=== Data for review ===

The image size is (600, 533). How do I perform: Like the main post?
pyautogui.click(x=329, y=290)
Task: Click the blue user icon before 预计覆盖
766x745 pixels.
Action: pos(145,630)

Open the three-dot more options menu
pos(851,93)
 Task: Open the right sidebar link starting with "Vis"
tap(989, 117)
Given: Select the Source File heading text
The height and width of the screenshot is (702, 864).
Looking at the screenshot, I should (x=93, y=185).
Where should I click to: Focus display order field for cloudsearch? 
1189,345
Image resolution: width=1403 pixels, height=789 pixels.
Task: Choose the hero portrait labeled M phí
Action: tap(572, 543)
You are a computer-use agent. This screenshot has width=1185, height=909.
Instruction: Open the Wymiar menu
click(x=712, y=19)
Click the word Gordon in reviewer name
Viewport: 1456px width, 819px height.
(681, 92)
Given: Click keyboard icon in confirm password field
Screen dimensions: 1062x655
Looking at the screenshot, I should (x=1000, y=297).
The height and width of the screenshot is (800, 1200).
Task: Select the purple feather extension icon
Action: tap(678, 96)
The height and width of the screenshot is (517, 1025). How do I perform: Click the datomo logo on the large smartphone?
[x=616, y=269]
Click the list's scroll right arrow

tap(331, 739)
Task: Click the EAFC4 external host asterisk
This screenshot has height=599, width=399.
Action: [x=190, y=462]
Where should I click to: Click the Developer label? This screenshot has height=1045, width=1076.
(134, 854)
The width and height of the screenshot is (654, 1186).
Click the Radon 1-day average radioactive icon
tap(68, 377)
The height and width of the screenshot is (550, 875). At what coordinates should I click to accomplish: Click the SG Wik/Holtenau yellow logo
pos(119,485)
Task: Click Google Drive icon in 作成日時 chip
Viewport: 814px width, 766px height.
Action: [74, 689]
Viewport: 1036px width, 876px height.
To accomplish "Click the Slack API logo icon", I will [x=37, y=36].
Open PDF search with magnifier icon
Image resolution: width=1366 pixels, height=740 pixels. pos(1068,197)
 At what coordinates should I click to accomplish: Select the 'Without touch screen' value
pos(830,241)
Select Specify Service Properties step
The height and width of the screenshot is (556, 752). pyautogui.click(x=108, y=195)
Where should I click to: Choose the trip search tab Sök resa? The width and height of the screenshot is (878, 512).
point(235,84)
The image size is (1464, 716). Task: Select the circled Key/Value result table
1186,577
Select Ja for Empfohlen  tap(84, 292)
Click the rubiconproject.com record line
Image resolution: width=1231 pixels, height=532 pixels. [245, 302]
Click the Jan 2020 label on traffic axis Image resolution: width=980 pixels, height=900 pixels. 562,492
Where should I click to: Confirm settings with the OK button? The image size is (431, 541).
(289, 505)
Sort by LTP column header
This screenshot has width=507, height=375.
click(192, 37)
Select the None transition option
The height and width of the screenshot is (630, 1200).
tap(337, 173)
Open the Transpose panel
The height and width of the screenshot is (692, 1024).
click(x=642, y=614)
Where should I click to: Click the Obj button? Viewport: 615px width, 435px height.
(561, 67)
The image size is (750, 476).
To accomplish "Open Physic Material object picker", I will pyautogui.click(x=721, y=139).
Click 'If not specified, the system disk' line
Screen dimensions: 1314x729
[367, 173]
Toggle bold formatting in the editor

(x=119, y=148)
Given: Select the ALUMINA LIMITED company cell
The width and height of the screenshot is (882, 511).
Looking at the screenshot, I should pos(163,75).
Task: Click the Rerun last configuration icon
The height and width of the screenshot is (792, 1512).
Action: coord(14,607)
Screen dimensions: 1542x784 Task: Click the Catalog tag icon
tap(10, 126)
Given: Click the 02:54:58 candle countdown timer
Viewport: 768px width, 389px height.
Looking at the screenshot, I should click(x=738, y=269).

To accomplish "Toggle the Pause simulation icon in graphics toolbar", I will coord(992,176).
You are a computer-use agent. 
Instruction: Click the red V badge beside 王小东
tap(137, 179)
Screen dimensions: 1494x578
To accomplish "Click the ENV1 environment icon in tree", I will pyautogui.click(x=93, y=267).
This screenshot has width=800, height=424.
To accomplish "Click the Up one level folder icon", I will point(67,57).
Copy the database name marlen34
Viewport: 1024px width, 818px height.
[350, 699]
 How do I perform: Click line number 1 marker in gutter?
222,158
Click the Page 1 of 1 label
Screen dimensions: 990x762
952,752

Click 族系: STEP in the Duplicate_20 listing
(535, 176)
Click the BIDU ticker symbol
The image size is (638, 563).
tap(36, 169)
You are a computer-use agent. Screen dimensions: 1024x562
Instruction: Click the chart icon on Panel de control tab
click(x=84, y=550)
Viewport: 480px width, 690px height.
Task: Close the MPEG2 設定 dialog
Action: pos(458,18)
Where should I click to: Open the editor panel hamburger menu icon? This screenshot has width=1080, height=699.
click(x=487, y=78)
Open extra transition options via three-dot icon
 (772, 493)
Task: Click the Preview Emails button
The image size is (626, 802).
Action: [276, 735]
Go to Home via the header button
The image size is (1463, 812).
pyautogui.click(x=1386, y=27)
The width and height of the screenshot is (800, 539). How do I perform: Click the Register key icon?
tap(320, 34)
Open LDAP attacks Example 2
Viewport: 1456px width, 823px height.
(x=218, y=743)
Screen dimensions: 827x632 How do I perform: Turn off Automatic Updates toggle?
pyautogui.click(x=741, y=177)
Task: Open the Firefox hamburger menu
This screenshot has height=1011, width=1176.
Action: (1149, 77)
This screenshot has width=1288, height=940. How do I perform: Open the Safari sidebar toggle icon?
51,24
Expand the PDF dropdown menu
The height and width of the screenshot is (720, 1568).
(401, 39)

===

Your objective -> Work out how many lines of the data above contain the string "computer" and give the number alone.

Answer to this task -> 3